***** EXTRACTED DATA

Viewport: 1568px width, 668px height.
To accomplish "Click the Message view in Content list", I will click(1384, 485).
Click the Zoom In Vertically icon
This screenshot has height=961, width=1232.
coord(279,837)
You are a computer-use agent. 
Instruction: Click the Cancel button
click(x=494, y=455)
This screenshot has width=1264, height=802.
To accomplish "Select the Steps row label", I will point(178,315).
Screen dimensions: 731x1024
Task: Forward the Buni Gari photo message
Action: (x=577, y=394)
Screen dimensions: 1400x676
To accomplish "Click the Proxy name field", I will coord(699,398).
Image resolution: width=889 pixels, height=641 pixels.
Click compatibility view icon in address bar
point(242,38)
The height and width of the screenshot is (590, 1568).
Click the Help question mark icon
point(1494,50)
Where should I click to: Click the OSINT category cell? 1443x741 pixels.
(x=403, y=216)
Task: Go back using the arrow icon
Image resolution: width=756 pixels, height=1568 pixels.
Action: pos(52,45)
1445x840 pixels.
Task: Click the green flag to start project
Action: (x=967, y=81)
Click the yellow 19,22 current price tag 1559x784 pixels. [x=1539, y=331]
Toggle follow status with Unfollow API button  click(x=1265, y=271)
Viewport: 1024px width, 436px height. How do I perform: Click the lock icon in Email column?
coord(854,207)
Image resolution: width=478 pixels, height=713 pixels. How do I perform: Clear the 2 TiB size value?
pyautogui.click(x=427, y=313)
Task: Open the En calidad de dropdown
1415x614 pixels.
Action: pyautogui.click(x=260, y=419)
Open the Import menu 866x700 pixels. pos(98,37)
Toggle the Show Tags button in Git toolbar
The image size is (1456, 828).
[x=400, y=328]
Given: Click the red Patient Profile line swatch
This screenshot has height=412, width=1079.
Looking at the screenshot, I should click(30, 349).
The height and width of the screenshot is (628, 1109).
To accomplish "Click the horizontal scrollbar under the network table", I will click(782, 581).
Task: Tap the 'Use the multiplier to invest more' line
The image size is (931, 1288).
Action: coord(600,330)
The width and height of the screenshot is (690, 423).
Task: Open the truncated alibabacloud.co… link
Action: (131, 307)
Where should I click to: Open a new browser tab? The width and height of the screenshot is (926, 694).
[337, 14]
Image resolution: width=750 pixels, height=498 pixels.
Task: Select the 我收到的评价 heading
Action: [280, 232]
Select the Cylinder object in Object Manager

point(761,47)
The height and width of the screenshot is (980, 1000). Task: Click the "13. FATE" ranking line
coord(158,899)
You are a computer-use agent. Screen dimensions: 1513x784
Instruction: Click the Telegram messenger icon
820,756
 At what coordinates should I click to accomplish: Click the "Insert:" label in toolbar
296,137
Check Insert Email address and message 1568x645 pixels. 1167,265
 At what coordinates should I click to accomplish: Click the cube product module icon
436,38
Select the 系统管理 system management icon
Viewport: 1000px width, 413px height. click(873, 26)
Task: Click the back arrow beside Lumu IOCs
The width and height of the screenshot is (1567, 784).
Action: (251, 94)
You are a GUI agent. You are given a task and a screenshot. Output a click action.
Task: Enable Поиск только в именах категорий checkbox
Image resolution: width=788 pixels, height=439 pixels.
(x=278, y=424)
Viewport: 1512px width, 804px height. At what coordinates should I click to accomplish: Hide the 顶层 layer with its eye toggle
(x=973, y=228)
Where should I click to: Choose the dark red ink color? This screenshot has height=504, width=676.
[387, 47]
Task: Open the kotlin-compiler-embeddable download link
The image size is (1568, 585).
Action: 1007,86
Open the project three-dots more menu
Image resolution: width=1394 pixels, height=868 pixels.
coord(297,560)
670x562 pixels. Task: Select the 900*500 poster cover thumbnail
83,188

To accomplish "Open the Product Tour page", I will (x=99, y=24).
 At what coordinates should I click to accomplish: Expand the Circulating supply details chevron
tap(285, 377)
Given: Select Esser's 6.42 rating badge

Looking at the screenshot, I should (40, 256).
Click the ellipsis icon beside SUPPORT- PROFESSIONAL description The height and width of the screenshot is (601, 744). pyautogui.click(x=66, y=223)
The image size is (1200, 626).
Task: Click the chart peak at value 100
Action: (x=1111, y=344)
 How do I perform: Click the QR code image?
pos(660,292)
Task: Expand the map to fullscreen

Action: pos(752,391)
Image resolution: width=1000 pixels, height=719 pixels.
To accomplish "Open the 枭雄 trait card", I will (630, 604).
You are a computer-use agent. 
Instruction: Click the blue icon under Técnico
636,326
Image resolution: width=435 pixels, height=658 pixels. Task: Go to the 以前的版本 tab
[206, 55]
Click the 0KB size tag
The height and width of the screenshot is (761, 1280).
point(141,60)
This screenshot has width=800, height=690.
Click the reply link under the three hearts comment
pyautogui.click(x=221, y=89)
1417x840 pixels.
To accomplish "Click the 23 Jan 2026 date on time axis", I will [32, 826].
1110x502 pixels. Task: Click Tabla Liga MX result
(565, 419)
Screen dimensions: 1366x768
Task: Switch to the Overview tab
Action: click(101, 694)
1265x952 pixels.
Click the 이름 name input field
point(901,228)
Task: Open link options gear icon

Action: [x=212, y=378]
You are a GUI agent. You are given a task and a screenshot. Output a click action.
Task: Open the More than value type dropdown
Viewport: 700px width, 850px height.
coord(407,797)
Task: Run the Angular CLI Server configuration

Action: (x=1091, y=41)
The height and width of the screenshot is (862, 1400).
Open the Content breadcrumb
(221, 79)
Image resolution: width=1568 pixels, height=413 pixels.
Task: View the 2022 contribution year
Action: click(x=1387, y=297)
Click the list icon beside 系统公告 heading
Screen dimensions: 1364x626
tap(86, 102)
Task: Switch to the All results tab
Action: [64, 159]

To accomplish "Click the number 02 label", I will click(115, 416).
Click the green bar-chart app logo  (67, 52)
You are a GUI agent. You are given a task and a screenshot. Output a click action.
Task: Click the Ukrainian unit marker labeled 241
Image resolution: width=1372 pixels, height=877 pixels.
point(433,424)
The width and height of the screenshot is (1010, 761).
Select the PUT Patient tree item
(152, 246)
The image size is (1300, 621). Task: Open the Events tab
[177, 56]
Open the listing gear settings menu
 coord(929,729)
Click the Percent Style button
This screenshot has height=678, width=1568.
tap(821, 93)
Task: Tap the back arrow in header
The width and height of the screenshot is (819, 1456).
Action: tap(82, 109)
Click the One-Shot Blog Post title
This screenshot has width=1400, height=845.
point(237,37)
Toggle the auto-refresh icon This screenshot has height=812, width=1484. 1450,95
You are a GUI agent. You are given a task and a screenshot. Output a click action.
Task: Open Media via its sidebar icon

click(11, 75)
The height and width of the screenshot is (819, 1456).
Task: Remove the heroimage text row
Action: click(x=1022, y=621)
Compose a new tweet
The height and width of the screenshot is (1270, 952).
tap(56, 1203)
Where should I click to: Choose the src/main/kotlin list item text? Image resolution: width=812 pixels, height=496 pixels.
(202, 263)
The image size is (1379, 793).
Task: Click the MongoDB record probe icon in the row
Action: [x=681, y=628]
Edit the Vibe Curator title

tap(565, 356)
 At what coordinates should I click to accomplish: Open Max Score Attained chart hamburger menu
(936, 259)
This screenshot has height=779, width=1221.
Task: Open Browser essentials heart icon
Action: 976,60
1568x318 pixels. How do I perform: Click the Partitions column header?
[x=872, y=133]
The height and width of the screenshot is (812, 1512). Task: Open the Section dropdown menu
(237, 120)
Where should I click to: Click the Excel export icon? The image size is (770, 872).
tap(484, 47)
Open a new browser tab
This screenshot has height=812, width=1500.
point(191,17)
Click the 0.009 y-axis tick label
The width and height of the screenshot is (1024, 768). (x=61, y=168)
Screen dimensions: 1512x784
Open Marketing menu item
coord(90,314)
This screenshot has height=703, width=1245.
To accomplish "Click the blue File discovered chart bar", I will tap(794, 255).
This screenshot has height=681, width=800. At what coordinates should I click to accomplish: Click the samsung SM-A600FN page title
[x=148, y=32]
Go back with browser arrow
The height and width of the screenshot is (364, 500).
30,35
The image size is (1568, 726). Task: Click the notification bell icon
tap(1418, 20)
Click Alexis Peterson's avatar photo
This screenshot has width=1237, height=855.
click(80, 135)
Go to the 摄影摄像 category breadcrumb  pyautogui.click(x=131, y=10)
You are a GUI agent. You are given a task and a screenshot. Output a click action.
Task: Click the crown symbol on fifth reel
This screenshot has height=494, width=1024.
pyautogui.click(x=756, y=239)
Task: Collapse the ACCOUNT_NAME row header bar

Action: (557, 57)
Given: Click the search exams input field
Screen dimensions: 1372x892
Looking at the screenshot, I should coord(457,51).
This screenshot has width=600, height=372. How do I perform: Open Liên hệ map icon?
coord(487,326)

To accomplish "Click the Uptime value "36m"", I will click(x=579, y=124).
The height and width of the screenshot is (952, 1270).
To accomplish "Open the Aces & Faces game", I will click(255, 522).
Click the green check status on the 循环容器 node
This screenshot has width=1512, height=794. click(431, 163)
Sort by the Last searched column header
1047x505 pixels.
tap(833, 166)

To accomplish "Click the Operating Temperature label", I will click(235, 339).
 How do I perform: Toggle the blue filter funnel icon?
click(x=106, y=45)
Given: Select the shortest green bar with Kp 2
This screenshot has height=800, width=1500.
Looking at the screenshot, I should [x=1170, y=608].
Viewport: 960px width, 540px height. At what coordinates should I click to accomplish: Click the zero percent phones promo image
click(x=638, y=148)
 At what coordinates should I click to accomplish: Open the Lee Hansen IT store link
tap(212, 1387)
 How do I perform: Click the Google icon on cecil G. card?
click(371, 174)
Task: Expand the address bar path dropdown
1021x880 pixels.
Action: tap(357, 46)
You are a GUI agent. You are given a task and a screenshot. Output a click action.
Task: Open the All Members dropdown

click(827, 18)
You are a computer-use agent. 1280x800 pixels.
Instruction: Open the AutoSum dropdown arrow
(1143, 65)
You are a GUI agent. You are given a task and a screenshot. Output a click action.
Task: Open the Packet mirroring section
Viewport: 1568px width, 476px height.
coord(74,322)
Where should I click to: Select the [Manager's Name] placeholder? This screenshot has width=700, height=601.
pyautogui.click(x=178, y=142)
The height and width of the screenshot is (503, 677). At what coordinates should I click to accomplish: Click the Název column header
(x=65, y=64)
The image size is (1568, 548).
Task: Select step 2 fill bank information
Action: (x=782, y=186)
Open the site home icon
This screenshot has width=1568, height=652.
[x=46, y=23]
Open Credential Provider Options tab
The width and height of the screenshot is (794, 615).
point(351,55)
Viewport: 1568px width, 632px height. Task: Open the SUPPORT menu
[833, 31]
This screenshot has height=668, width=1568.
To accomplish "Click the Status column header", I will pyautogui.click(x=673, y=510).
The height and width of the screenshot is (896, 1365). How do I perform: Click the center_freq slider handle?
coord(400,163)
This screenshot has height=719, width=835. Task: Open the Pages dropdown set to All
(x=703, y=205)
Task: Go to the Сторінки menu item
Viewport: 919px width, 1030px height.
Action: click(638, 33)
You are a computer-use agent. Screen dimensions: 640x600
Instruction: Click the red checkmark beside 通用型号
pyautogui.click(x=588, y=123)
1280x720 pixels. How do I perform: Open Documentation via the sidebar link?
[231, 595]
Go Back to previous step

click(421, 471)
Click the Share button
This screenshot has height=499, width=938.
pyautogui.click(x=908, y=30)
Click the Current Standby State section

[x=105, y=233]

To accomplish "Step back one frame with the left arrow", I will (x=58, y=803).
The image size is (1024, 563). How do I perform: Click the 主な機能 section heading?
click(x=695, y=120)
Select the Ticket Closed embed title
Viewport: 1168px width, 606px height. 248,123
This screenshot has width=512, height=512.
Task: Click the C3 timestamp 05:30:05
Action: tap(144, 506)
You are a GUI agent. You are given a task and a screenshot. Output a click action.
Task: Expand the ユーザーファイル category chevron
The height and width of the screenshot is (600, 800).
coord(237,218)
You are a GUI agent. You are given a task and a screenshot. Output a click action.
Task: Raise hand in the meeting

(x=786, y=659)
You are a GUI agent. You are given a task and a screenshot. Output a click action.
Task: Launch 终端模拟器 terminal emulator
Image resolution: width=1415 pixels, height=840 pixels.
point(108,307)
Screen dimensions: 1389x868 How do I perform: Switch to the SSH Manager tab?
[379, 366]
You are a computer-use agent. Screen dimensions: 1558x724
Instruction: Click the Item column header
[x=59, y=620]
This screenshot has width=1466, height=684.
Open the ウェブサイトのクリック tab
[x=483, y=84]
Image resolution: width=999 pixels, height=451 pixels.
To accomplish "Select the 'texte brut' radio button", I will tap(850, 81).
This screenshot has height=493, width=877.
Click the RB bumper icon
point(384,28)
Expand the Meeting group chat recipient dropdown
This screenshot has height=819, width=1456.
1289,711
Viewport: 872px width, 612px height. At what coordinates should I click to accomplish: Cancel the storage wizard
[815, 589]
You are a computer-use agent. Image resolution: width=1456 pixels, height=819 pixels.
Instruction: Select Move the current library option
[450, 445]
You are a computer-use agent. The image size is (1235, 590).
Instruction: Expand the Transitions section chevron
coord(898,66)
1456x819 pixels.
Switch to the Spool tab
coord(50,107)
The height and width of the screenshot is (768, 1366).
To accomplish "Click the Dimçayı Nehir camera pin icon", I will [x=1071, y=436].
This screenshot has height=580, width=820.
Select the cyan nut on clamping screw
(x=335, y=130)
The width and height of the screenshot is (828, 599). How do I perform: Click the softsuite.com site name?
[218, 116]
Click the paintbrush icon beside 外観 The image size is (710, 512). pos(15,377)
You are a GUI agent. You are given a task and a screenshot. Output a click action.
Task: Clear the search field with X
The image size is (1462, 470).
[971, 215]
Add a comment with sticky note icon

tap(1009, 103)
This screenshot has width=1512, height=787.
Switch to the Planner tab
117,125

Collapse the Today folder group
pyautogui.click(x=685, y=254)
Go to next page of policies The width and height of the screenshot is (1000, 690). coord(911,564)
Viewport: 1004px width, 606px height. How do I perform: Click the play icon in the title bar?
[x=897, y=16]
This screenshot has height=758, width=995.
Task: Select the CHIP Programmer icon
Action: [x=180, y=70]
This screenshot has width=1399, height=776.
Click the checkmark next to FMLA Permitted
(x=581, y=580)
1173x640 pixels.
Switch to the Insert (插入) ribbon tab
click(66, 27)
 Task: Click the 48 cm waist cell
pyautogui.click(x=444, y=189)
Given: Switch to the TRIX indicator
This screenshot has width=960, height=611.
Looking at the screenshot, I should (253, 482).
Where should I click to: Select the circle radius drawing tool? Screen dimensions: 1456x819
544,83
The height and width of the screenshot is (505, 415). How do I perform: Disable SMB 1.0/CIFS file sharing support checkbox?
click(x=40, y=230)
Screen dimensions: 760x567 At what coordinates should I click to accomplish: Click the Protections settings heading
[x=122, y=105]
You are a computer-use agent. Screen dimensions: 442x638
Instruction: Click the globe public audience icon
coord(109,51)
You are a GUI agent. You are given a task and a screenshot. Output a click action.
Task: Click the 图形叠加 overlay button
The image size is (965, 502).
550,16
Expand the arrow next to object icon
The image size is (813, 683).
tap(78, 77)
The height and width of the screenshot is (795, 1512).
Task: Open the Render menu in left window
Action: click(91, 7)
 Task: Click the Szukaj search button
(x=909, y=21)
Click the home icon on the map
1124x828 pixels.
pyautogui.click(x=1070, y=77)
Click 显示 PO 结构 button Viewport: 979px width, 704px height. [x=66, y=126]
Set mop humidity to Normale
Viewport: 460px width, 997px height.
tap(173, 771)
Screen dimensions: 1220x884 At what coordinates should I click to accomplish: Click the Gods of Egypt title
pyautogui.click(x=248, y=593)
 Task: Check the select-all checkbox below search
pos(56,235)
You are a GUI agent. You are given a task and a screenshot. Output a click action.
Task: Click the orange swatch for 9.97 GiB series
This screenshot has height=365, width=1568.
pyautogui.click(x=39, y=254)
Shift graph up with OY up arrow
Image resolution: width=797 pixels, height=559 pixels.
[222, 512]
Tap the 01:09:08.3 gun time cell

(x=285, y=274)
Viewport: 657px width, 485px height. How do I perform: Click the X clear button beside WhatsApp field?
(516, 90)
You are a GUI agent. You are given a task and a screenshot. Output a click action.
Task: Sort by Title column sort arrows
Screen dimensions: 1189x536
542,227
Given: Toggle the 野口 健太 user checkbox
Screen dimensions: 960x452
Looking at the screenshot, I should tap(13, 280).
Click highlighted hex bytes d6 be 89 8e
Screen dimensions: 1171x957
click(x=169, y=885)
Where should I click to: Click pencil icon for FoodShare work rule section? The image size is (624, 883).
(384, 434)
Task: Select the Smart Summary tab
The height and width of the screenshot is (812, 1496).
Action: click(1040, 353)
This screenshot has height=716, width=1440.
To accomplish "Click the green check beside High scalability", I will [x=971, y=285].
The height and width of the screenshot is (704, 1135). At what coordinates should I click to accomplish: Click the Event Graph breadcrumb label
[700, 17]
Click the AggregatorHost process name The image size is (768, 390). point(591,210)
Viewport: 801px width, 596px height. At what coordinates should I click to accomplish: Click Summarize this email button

**********

INSTRUCTIONS TO FOLLOW:
Reproduce everything from the line containing "The height and width of the screenshot is (503, 677)." down to the line containing "[x=46, y=23]", changing "column header" to "column heading" and leaving all else as it stands.

ANSWER TO THIS TASK:
The height and width of the screenshot is (503, 677). At what coordinates should I click to accomplish: Click the Název column heading
(x=65, y=64)
The image size is (1568, 548).
Task: Select step 2 fill bank information
Action: (x=782, y=186)
Open the site home icon
This screenshot has width=1568, height=652.
[x=46, y=23]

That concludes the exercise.